→ Your objective: Copy each of the following items word for word, omitting the pictures from your answer.

□ □ □ □ □ □ □

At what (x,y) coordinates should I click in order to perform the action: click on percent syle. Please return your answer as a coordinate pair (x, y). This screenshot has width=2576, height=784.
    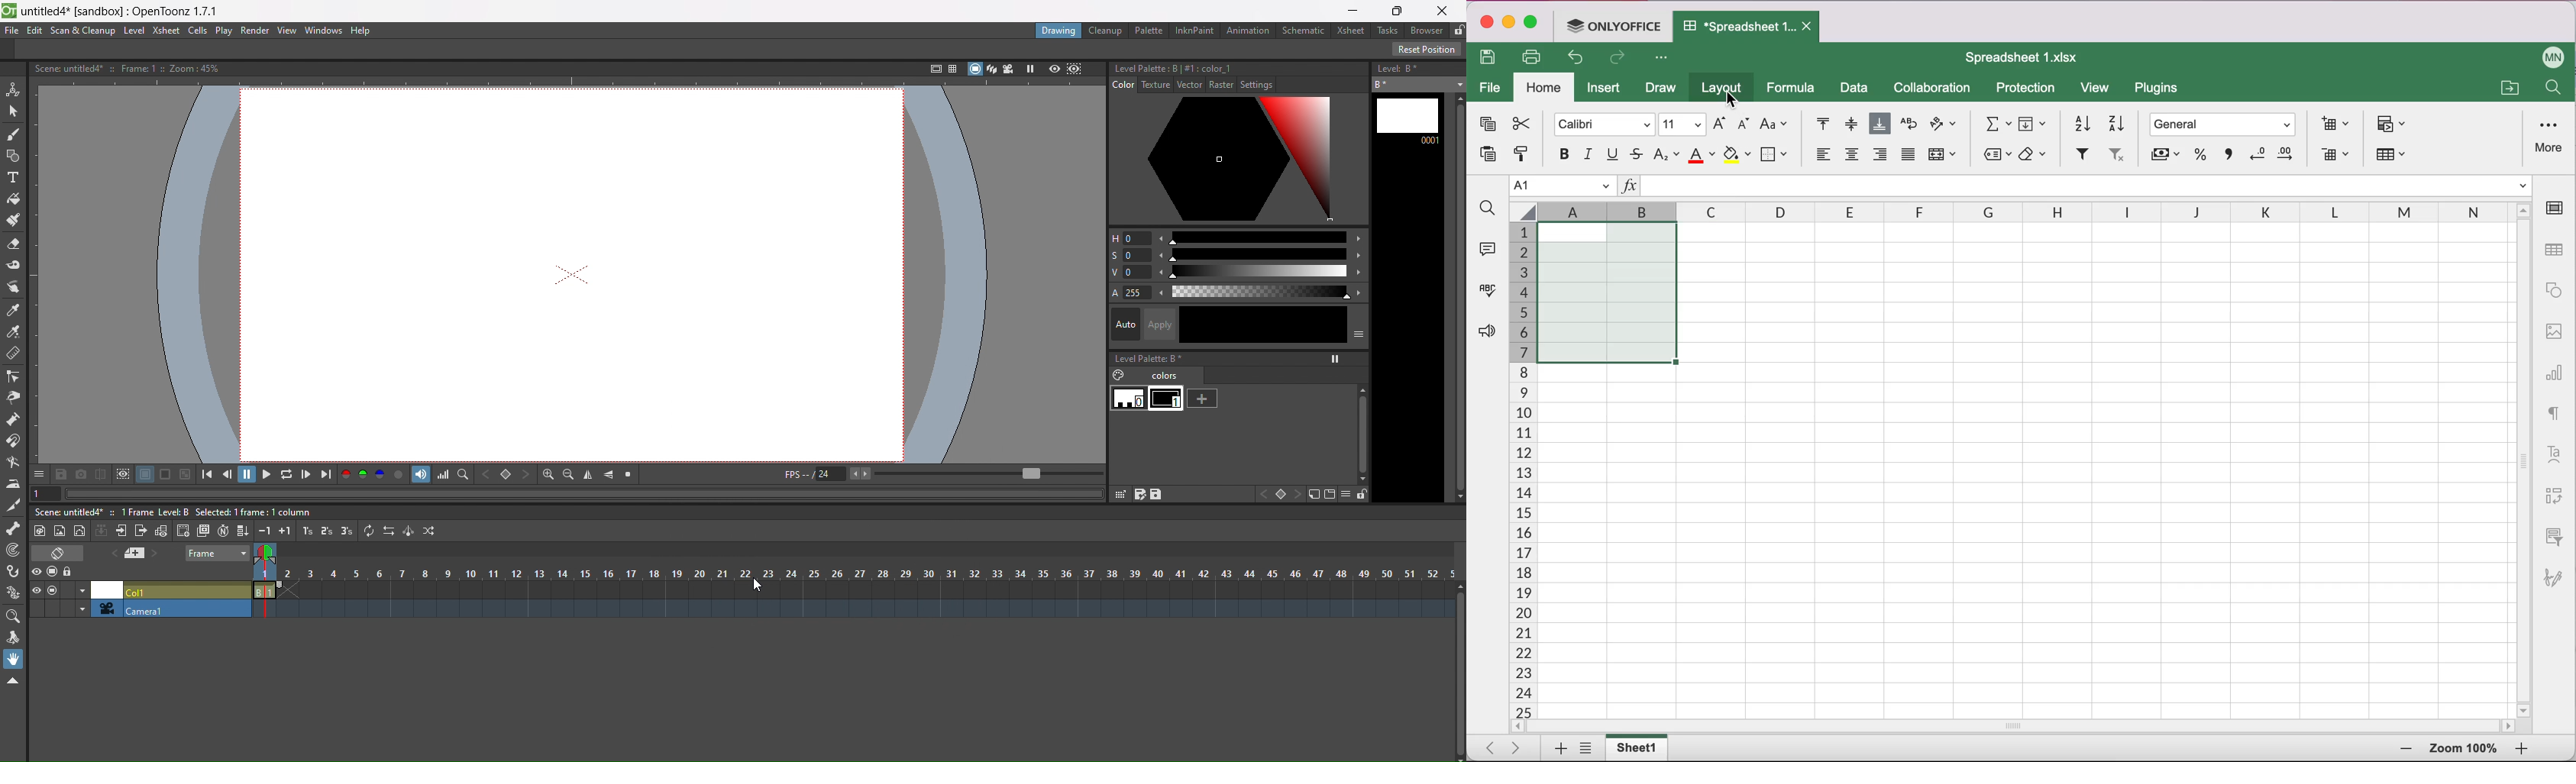
    Looking at the image, I should click on (2198, 157).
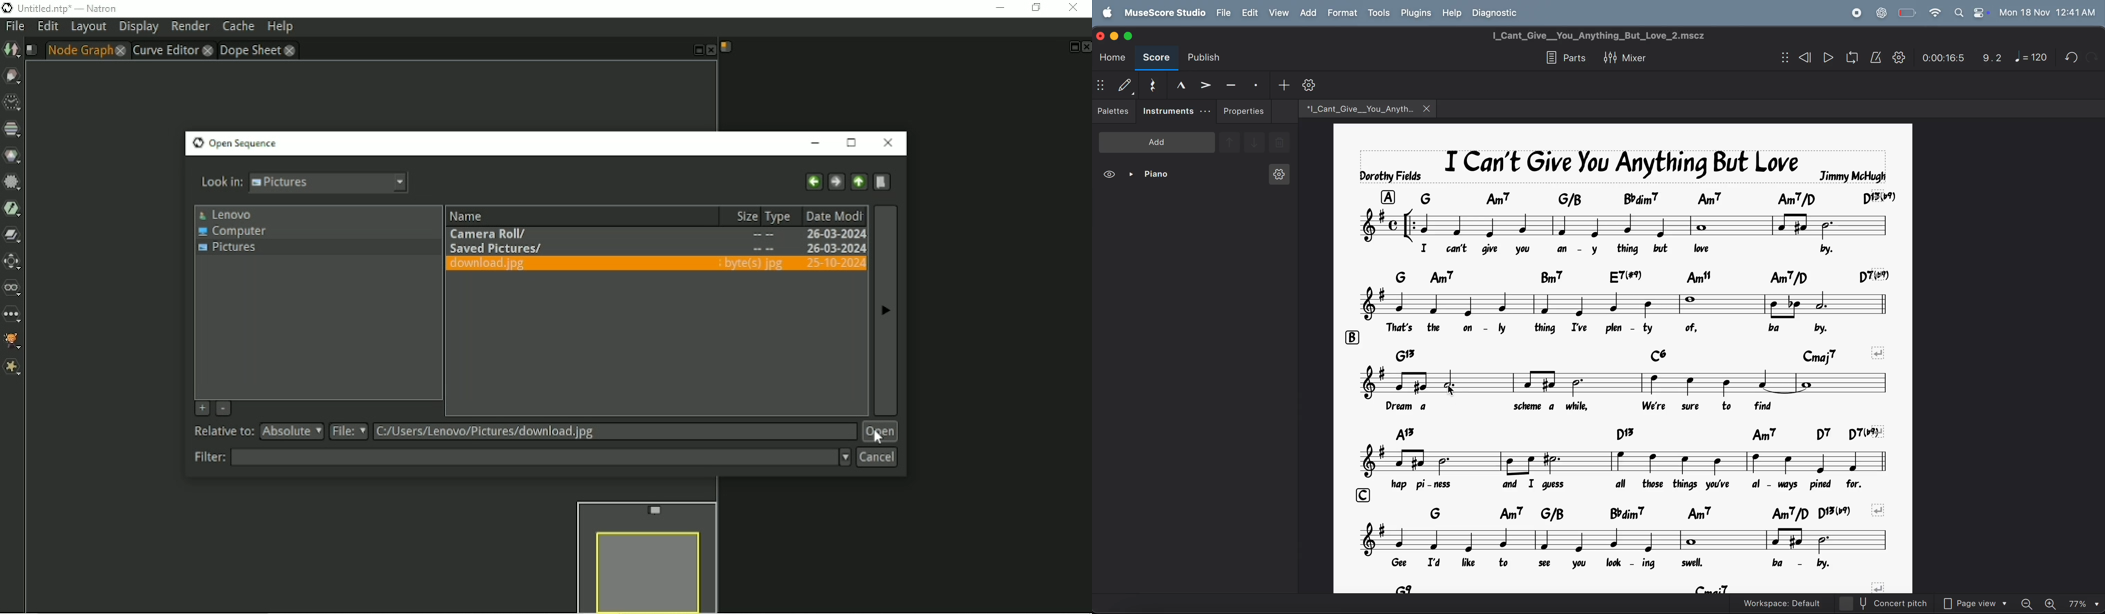 The image size is (2128, 616). Describe the element at coordinates (1782, 57) in the screenshot. I see `show/hide` at that location.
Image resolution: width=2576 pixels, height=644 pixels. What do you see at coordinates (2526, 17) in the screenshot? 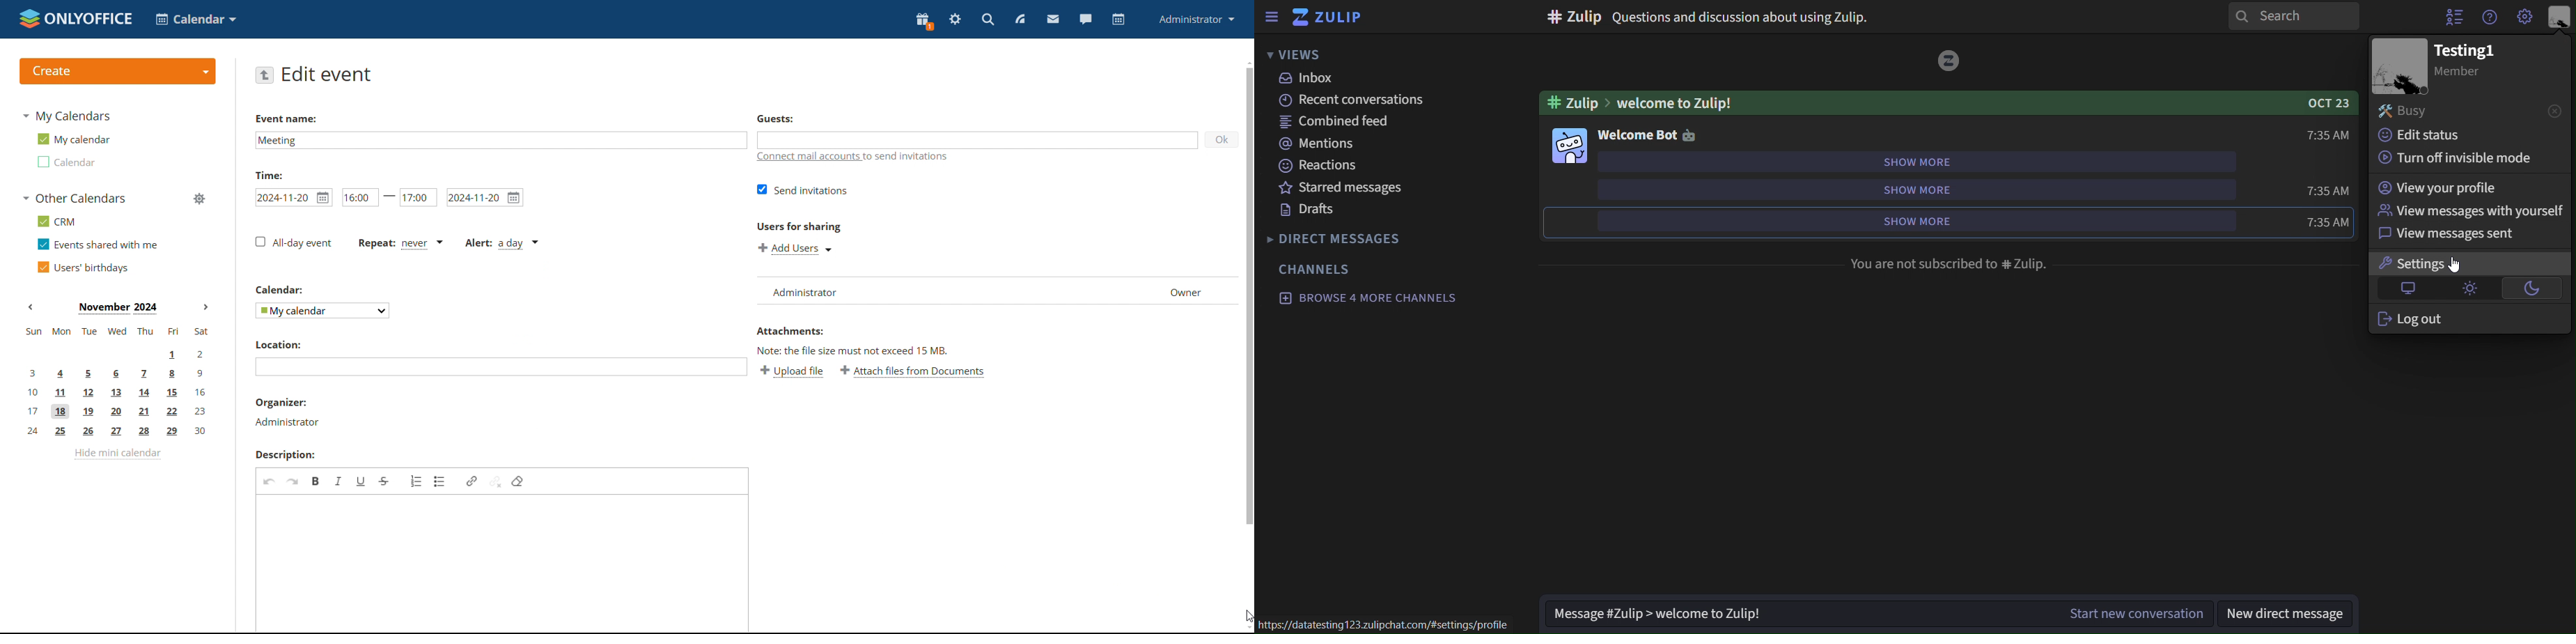
I see `Settings` at bounding box center [2526, 17].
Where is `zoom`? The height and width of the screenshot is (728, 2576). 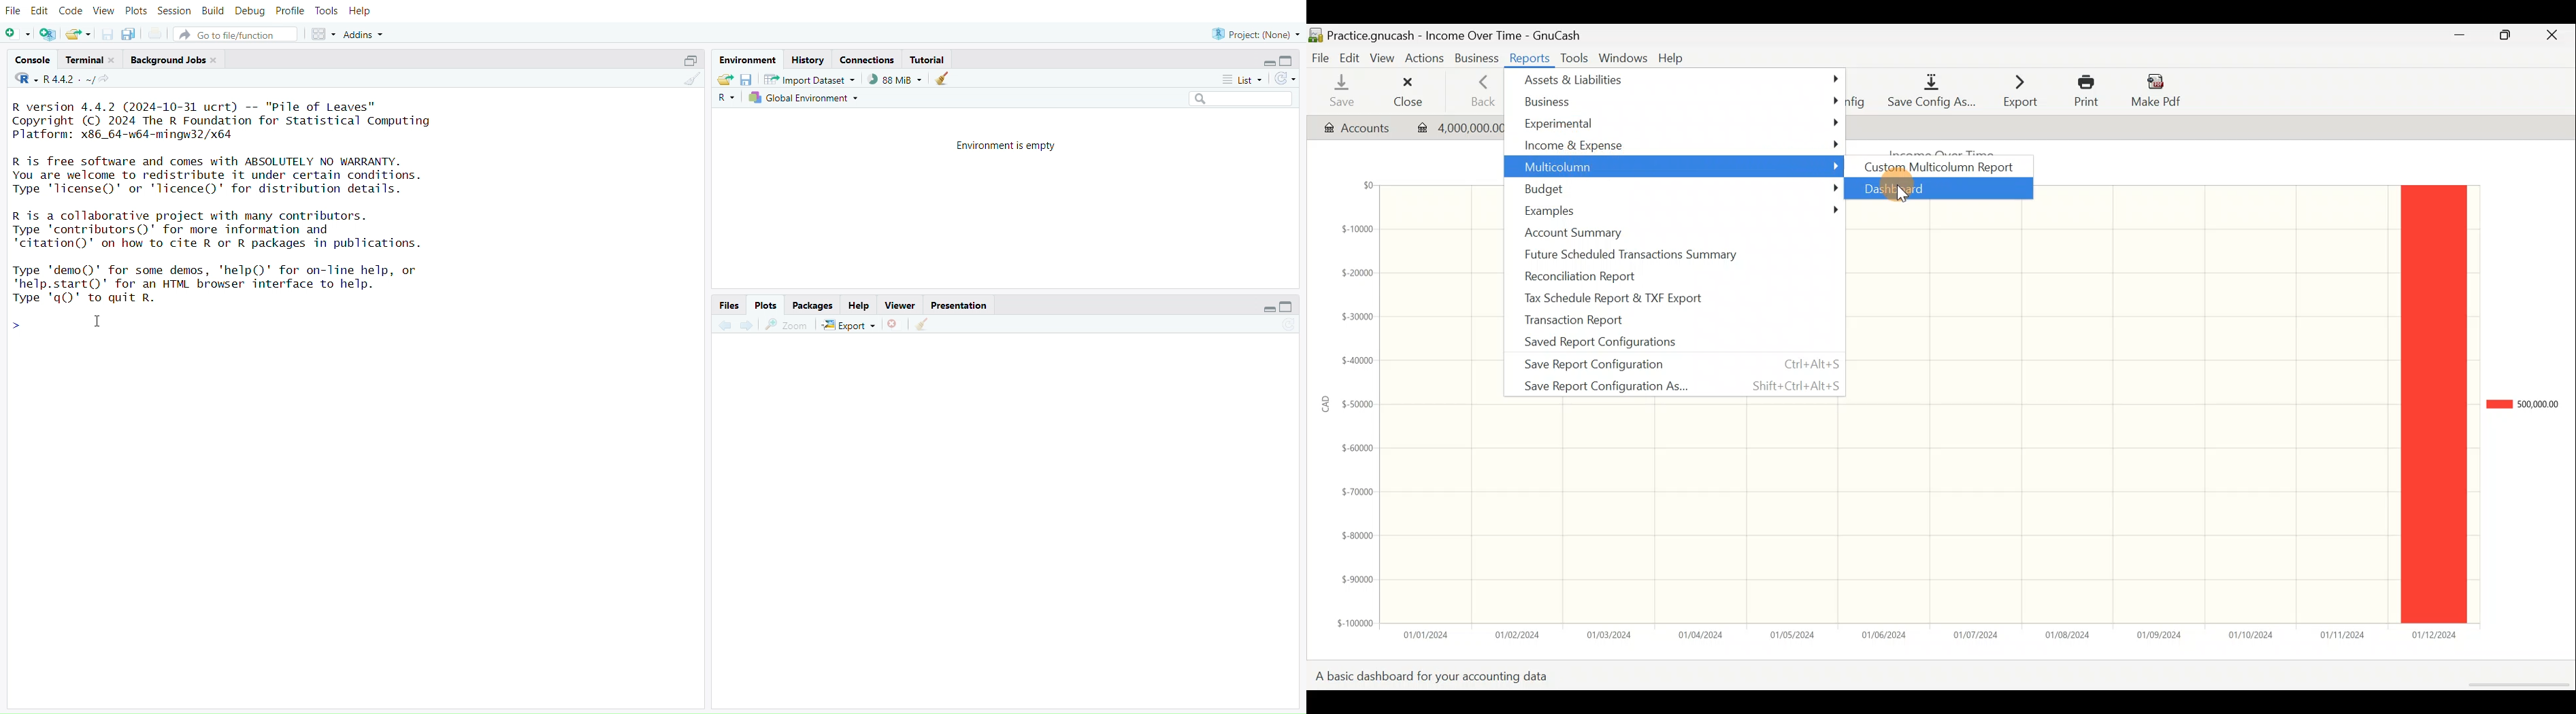
zoom is located at coordinates (787, 326).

□ □ □ □ □ □ □

→ Solution for this exercise:
At what (x,y) coordinates should I click in order to perform the action: click on percent syle. Please return your answer as a coordinate pair (x, y). This screenshot has width=2576, height=784.
    Looking at the image, I should click on (2198, 157).
 The image size is (2128, 616). Describe the element at coordinates (1782, 57) in the screenshot. I see `show/hide` at that location.
Image resolution: width=2576 pixels, height=644 pixels. What do you see at coordinates (2526, 17) in the screenshot? 
I see `Settings` at bounding box center [2526, 17].
Where is `zoom`? The height and width of the screenshot is (728, 2576). 
zoom is located at coordinates (787, 326).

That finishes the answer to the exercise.